Update on Montreal Forced Aligner performance

Tue 03 August 2021 in Blog

[TOC]

Overview ¶

The Montreal Forced Aligner version 1.0 released on May 18, 2017, with the Interspeech paper appearing that year as well. In the four years since, it has changed considerably and with the eventual release of 2.0 once it feels a bit more stable, I thought I’d take a moment to analyze some performance experiments that I’ve been playing around with.

In addition to features internal to MFA, I also want to take a look at how the performance compares to FAVE and MAUS , as the other two standards in the field. At some point I’d like to get LaBB-CAT ’s aligner set up, but that’s a bit more involved than the other two and leverages the same pretrained acoustic model as FAVE. If there are other aligner systems out there that I should benchmark, let me know.

Methodology ¶

Dataset ¶

The benchmark dataset is derived from the Buckeye corpus , the same as the 2017 Interspeech paper , where utterances are extracted with text transcriptions into small chunks of audio that are fed into the respective aligners.

33,370 extracted chunks
40 speakers
16.5 hours total duration

I’m expanding the benchmark of the Buckeye corpus . The word distance and CVC datasets are the same, but I’m also interested in the larger phone accuracies outside the more controlled CVC dataset. I’ll cover the measures pulled from the corpus more in depth as they come up in the results section.

Procedure ¶

Aligner ID	Phone set	Alignment procedure
FAVE	ARPABET	align
MAUS	X-Sampa	align
MFA English	ARPABET	align
MFA English adapted	ARPABET	adapt
MFA default train	ARPABET	train_and_align
MFA English IPA	IPA	align
MFA English IPA adapted	IPA	adapt
MFA English IPA train	IPA	train_and_align

The MFA runs represent a cross between training procedure and pronunciation dictionary. Training procedures are as follows:

align : Performs an initial alignment and then computes speaker-adapted features for a second pass alignment
adapt : Performs an initial alignment with an acoustic model followed by 3 rounds of speaker adaptation, alignment and re-estimation of the model
train_and_align : Performs the default training regime in MFA 2.0, which starts with a subset of utterances to train a monophone model, expands the subset to train a triphone model, performs LDA calculations and two rounds of speaker adaptation to refine the input features over increasing sizes of subsets.

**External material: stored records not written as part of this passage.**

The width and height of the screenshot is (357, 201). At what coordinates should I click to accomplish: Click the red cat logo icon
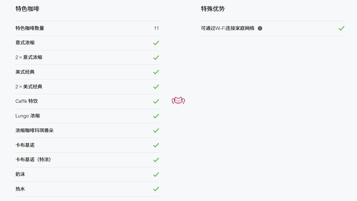pos(178,100)
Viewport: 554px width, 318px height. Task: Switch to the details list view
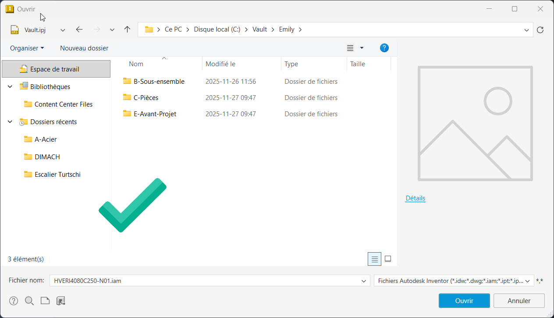pyautogui.click(x=374, y=259)
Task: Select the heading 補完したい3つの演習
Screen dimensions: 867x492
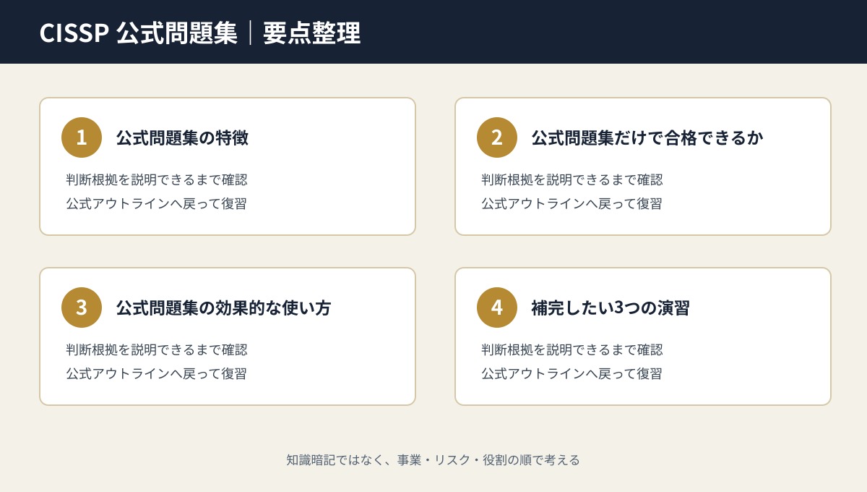Action: (x=611, y=308)
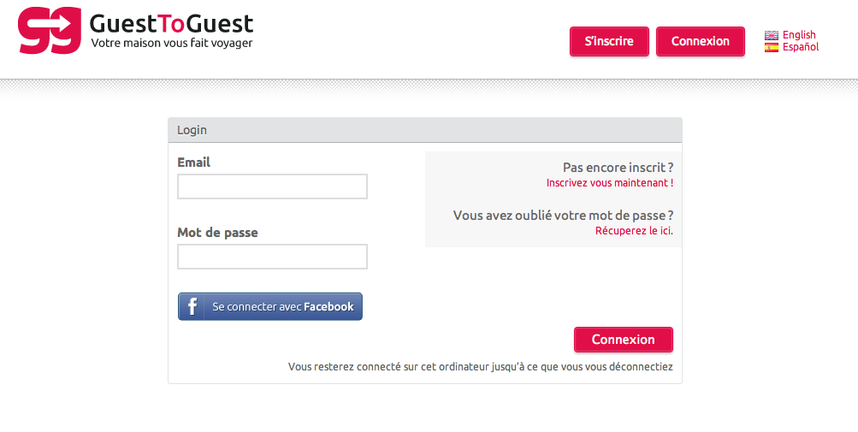Screen dimensions: 858x432
Task: Focus the Mot de passe input field
Action: [272, 257]
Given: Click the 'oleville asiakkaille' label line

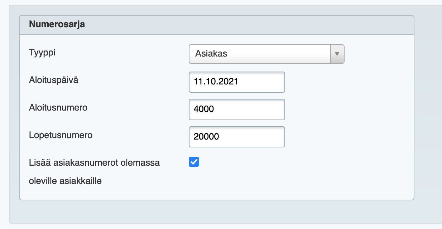Looking at the screenshot, I should point(65,181).
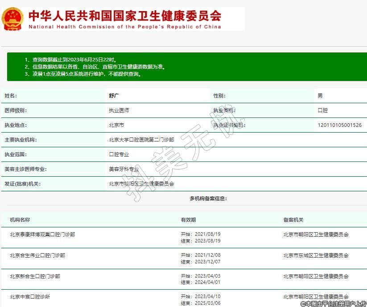Viewport: 367px width, 307px height.
Task: Click the 多机构备案信息 section heading
Action: 208,198
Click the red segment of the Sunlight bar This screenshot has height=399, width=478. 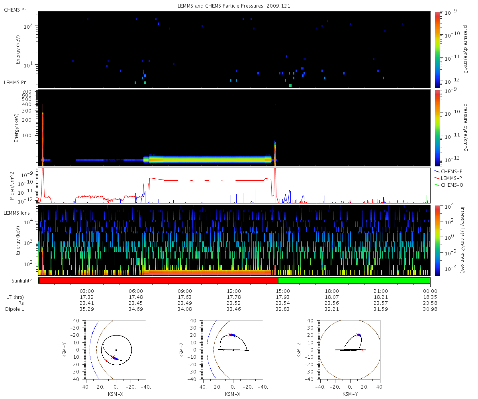(x=159, y=280)
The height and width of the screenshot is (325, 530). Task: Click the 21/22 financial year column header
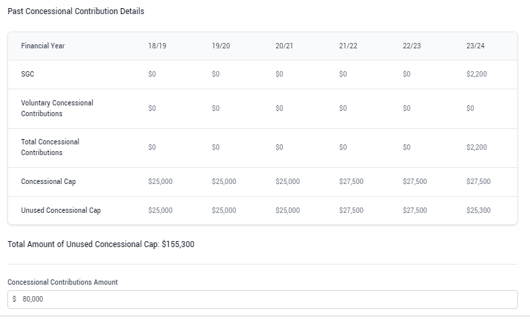pyautogui.click(x=348, y=46)
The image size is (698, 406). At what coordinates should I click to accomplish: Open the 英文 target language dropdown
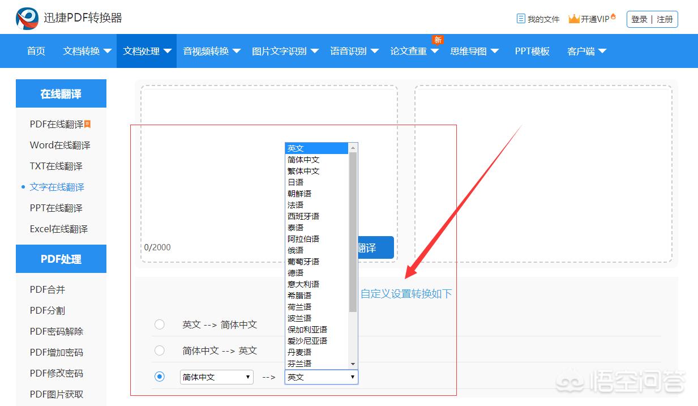(x=321, y=377)
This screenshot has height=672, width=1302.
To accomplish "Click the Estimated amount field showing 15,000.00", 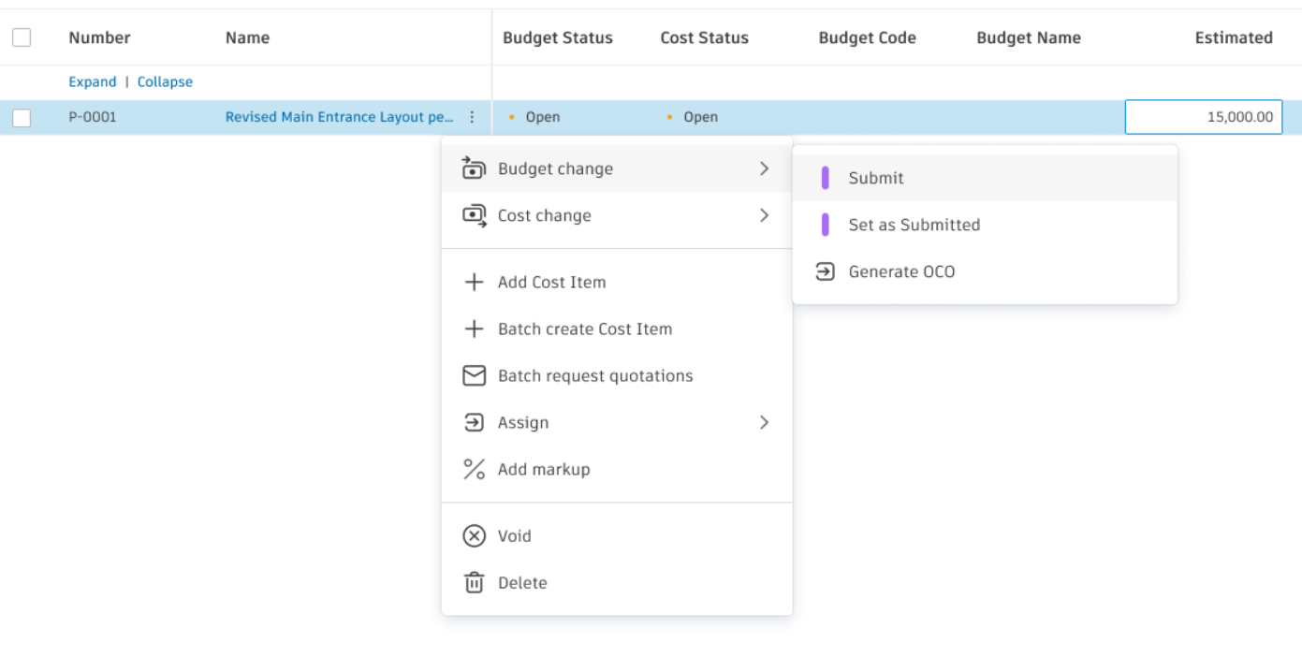I will pyautogui.click(x=1203, y=116).
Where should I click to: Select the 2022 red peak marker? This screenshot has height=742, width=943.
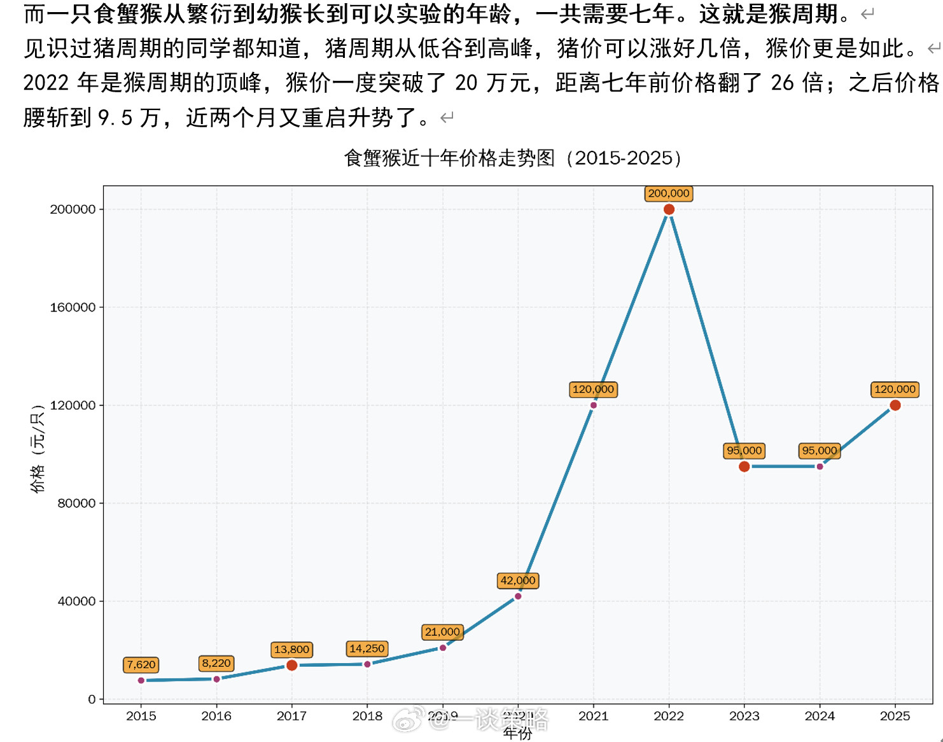point(669,209)
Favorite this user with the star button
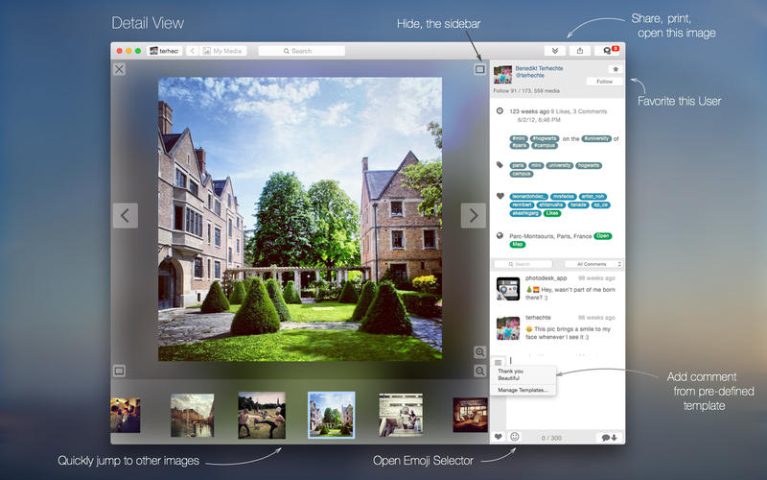 click(x=615, y=69)
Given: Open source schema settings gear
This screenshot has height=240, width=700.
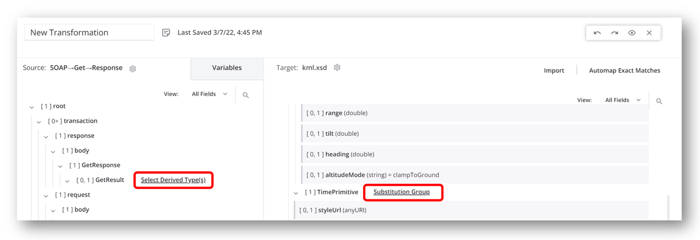Looking at the screenshot, I should pos(133,69).
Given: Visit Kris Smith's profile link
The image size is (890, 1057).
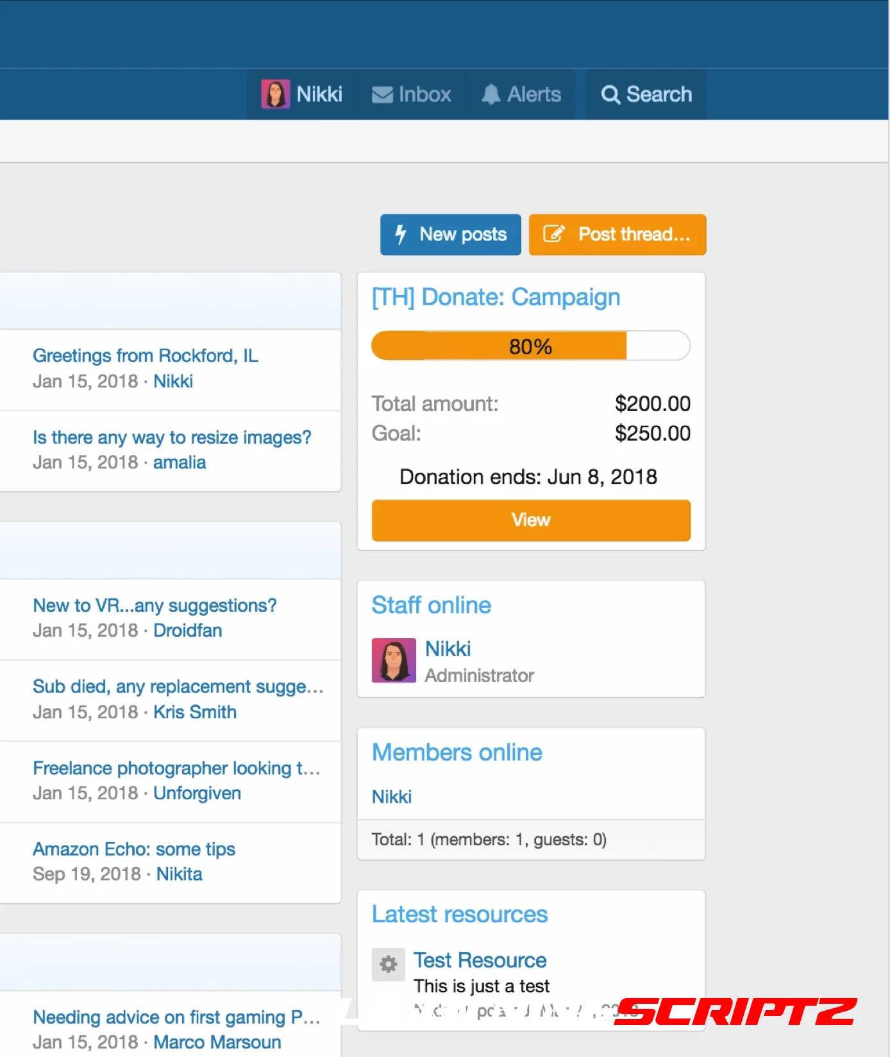Looking at the screenshot, I should 195,712.
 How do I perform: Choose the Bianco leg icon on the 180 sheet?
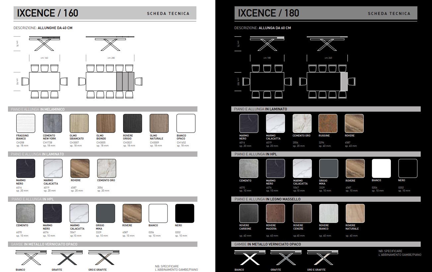pos(250,257)
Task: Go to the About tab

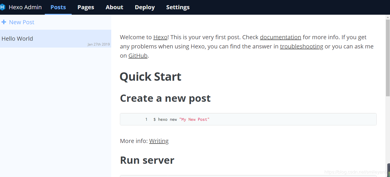Action: pyautogui.click(x=114, y=7)
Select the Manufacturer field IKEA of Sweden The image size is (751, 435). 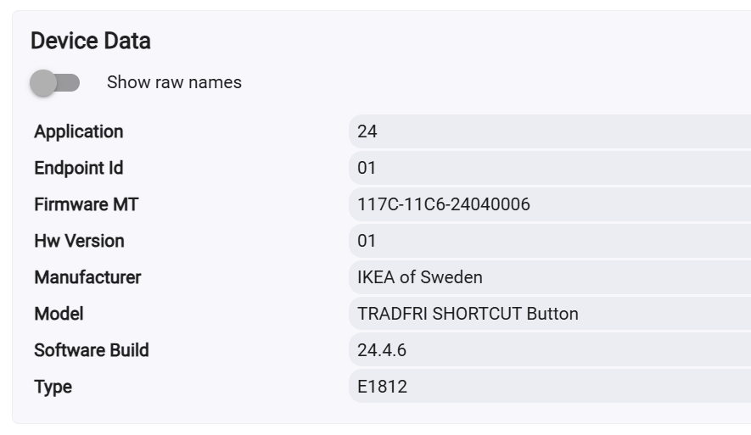pos(550,277)
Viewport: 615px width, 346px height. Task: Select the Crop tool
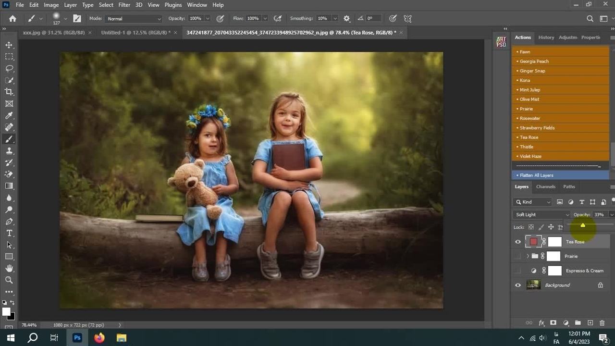9,92
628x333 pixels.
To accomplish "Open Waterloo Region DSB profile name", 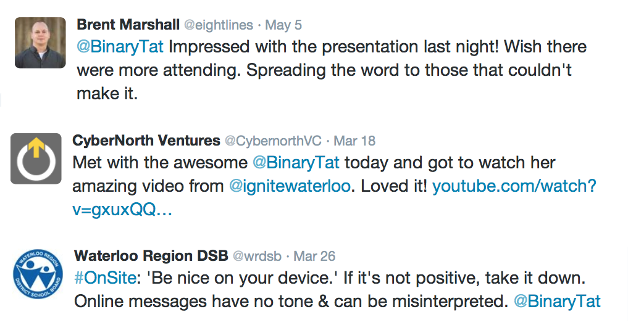I will pos(149,255).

For pronunciation dictionaries, the ARPABET dictionary is the standard one provided via MFA’s download command. The IPA dictionary was created recently (see the blog post about it for more details about its creation). Additionally, I used a newly introduced multilingual_ipa mode that does some normalizations to the IPA pronunciations to remove some unnecessary (for the aligner) variation (blog post coming soon! In the meantime refer to the docs ). In all cases of pretraining, the audio data is from LibriSpeech, just the pronunciation dictionaries differ.

Accuracy Results ¶

Let’s begin with the replication of Interspeech paper. First step is looking at the word boundary errors. So for every word boundary find the absolute distance between the manual annotation in the Buckeye corpus and the aligner generated annotations. The plot below shows these by the aligner and split into whether the boundary is next to a silence or not, as that heavily influences accuracy.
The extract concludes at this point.